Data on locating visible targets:

# # # # # # #

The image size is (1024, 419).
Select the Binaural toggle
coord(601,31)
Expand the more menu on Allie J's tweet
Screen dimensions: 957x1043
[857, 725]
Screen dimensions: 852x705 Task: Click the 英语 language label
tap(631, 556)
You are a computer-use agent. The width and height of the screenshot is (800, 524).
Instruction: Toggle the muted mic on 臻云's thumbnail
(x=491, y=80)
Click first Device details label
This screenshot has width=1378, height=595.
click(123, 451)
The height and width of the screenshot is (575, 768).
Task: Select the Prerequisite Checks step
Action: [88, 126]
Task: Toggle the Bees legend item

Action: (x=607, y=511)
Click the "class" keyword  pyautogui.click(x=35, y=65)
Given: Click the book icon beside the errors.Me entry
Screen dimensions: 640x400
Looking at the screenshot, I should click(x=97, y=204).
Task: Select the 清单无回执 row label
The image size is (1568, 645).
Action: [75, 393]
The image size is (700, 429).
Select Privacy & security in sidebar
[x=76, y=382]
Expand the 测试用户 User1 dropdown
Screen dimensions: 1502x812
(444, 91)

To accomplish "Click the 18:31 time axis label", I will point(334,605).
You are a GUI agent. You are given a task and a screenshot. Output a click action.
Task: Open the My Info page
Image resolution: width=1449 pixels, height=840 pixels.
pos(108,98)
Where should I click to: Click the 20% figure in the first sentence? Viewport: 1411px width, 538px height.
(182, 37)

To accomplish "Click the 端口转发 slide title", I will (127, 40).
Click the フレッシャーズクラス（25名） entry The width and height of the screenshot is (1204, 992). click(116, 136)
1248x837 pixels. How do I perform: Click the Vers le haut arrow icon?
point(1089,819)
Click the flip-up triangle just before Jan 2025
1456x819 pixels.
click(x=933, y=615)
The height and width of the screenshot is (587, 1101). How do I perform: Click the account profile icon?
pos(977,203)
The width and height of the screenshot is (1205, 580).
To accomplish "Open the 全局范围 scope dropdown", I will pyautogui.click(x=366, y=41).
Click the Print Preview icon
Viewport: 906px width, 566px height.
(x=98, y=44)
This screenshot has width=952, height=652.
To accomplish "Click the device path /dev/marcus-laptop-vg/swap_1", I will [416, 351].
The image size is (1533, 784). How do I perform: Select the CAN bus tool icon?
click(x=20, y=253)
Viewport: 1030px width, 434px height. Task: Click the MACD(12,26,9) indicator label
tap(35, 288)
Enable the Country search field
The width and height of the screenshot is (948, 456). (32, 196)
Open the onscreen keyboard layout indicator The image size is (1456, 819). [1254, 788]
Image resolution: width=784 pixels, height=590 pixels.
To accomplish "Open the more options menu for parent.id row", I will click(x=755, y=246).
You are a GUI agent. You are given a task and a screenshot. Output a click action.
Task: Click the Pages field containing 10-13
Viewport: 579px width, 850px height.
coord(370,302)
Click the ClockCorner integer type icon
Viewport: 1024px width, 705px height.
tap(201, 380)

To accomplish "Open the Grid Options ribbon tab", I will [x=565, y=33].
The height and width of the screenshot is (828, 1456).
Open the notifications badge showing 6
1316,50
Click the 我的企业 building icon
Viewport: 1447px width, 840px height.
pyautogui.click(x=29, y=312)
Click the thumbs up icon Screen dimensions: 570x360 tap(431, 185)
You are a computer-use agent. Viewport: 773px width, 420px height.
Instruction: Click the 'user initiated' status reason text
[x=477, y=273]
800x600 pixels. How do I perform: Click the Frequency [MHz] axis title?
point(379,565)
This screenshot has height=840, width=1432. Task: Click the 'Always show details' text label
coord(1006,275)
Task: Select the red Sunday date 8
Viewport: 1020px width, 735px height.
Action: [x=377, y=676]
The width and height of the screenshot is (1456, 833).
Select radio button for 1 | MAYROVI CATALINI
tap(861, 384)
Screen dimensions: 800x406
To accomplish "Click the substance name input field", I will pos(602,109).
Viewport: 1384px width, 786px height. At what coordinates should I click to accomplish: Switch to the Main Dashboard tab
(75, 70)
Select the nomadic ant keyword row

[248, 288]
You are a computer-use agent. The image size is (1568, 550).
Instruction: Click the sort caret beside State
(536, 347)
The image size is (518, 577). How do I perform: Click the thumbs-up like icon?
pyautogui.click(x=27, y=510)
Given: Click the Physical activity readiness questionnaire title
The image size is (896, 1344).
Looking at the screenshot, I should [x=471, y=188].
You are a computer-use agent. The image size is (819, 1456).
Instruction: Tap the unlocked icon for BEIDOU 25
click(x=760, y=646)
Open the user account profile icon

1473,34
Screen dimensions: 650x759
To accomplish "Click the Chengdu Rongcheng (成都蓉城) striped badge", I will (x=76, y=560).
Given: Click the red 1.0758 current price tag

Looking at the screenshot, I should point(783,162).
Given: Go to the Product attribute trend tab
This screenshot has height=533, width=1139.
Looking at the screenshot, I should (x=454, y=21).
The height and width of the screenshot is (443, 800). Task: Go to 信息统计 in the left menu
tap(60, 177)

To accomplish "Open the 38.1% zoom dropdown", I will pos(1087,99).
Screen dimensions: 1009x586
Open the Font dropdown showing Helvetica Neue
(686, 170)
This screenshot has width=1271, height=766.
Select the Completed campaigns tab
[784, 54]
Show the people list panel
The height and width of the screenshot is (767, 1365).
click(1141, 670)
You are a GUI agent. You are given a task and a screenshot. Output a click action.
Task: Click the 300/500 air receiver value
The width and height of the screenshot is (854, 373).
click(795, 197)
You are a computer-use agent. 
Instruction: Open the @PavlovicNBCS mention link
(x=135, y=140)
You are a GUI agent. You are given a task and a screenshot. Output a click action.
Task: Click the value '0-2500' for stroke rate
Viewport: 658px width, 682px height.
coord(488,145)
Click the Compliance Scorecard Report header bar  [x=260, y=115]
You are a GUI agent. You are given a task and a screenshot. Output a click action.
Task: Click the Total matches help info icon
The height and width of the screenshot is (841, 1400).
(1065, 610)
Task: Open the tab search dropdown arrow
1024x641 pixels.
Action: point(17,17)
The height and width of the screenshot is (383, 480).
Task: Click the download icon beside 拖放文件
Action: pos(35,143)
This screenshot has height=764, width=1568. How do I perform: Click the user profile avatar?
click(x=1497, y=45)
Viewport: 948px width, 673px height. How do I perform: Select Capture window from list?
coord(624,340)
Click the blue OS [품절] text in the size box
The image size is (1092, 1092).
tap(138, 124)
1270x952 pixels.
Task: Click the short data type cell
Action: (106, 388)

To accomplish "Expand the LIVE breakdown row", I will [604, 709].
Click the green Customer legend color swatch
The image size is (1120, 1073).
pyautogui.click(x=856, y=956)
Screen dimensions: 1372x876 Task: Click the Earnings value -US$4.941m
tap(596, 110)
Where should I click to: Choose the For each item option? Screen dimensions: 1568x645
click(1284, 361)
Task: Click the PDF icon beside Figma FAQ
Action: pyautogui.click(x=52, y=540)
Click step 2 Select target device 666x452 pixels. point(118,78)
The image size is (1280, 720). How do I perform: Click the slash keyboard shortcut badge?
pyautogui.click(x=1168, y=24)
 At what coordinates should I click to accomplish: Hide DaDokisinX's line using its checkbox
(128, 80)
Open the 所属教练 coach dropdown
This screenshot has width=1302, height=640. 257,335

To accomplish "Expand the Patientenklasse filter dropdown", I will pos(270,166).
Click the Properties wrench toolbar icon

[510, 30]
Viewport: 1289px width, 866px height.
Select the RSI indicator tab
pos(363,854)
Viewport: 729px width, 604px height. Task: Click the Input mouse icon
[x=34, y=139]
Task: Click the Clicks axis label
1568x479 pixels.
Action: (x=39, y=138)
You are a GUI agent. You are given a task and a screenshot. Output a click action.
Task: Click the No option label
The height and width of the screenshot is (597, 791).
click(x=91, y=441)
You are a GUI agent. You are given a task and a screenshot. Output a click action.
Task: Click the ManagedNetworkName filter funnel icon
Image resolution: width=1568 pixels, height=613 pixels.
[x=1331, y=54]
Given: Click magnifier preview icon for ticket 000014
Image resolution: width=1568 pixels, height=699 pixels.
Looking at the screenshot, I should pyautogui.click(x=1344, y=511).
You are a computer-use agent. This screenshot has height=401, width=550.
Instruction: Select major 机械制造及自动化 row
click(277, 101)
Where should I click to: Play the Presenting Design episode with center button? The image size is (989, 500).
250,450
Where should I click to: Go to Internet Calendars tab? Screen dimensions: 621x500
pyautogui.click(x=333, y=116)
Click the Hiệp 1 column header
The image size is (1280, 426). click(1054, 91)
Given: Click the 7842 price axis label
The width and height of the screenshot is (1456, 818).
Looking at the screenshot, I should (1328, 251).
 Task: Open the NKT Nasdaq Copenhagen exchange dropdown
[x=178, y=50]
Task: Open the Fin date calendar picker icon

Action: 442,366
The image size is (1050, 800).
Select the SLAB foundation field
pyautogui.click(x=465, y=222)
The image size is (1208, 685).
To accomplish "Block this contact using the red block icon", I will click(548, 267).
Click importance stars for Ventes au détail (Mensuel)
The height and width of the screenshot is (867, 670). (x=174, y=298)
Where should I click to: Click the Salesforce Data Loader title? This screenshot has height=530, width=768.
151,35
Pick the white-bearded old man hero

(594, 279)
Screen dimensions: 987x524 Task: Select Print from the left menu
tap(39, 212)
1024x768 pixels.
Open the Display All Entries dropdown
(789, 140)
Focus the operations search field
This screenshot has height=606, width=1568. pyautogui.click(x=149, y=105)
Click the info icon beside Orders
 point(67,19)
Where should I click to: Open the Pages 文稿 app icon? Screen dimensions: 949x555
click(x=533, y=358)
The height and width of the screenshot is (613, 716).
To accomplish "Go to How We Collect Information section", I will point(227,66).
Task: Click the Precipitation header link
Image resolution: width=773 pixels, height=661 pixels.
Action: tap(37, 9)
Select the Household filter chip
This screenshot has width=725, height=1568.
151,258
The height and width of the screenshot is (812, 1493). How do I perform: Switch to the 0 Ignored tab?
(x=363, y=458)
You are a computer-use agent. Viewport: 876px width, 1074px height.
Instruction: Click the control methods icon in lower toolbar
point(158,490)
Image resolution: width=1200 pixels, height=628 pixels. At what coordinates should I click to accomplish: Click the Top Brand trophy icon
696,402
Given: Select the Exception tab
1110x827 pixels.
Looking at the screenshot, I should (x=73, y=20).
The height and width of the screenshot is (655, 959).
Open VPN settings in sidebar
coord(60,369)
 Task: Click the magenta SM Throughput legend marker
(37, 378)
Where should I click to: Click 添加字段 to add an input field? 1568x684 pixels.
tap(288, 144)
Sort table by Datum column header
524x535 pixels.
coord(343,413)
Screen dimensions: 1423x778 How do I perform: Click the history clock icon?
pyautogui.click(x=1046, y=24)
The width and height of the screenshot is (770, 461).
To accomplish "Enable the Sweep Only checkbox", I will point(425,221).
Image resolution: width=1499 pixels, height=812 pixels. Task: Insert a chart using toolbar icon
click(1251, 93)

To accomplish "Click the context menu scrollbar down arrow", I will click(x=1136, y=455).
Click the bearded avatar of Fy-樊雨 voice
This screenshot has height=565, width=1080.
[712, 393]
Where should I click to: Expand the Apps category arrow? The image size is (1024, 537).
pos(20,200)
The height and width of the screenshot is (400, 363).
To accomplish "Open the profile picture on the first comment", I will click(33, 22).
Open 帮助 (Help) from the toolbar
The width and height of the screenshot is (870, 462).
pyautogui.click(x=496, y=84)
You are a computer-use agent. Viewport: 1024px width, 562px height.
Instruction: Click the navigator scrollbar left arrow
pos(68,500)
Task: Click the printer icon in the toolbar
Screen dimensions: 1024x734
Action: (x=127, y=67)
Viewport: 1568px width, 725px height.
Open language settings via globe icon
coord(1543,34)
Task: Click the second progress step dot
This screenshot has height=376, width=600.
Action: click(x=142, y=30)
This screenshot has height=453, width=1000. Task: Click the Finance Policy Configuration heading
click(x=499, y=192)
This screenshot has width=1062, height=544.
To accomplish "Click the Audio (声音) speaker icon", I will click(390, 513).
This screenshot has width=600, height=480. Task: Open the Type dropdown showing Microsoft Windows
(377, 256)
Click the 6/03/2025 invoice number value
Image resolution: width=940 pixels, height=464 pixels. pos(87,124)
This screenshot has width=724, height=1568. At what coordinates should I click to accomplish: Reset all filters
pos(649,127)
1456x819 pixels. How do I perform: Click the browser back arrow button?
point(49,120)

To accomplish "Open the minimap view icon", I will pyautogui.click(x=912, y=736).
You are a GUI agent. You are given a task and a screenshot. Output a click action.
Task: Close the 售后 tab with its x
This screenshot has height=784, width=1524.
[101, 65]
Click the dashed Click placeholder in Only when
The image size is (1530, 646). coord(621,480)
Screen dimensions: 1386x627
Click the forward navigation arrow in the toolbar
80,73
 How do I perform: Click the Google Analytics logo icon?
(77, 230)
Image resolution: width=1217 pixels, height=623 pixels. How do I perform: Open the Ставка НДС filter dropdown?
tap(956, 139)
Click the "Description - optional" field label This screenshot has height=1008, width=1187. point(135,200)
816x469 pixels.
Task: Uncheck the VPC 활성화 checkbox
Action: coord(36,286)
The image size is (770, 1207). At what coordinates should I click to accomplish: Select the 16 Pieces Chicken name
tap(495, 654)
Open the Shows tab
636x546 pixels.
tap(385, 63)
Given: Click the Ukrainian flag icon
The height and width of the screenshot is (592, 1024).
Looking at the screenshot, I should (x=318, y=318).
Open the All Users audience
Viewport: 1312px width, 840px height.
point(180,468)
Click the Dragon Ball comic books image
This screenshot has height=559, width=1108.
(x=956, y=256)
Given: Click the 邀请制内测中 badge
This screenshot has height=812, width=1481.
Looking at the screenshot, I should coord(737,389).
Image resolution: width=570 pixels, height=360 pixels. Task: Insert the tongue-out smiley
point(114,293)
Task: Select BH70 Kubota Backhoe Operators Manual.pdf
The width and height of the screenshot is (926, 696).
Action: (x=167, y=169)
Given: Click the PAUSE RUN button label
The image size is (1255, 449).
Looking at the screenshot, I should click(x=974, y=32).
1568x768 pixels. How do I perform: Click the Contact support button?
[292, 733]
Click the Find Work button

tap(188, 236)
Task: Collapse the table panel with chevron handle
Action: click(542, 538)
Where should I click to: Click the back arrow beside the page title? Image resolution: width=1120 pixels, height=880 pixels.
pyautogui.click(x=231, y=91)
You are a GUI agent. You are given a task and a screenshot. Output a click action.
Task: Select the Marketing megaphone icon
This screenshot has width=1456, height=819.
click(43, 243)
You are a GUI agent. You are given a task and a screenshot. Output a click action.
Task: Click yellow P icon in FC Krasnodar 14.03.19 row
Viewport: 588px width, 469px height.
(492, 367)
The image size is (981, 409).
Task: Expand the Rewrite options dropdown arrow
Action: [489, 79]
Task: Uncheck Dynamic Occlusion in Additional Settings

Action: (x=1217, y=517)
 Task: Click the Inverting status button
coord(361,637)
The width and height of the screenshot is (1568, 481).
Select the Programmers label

# # # # # # #

## Problem statement:
Copy the rows above unchanged, from the line with "will pyautogui.click(x=912, y=736)." to the line with "pyautogui.click(x=231, y=91)", including both of those lines.

## The output:
To accomplish "Open the minimap view icon", I will pyautogui.click(x=912, y=736).
You are a GUI agent. You are given a task and a screenshot. Output a click action.
Task: Close the 售后 tab with its x
This screenshot has height=784, width=1524.
[101, 65]
Click the dashed Click placeholder in Only when
The image size is (1530, 646). coord(621,480)
Screen dimensions: 1386x627
Click the forward navigation arrow in the toolbar
80,73
 How do I perform: Click the Google Analytics logo icon?
(77, 230)
Image resolution: width=1217 pixels, height=623 pixels. How do I perform: Open the Ставка НДС filter dropdown?
tap(956, 139)
Click the "Description - optional" field label This screenshot has height=1008, width=1187. point(135,200)
816x469 pixels.
Task: Uncheck the VPC 활성화 checkbox
Action: coord(36,286)
The image size is (770, 1207). At what coordinates should I click to accomplish: Select the 16 Pieces Chicken name
tap(495, 654)
Open the Shows tab
636x546 pixels.
tap(385, 63)
Given: Click the Ukrainian flag icon
The height and width of the screenshot is (592, 1024).
Looking at the screenshot, I should (x=318, y=318).
Open the All Users audience
Viewport: 1312px width, 840px height.
point(180,468)
Click the Dragon Ball comic books image
This screenshot has height=559, width=1108.
(x=956, y=256)
Given: Click the 邀请制内测中 badge
This screenshot has height=812, width=1481.
Looking at the screenshot, I should coord(737,389).
Image resolution: width=570 pixels, height=360 pixels. Task: Insert the tongue-out smiley
point(114,293)
Task: Select BH70 Kubota Backhoe Operators Manual.pdf
The width and height of the screenshot is (926, 696).
Action: (x=167, y=169)
Given: Click the PAUSE RUN button label
The image size is (1255, 449).
Looking at the screenshot, I should click(x=974, y=32).
1568x768 pixels. How do I perform: Click the Contact support button?
[292, 733]
Click the Find Work button

tap(188, 236)
Task: Collapse the table panel with chevron handle
Action: click(542, 538)
Where should I click to: Click the back arrow beside the page title? Image resolution: width=1120 pixels, height=880 pixels.
pyautogui.click(x=231, y=91)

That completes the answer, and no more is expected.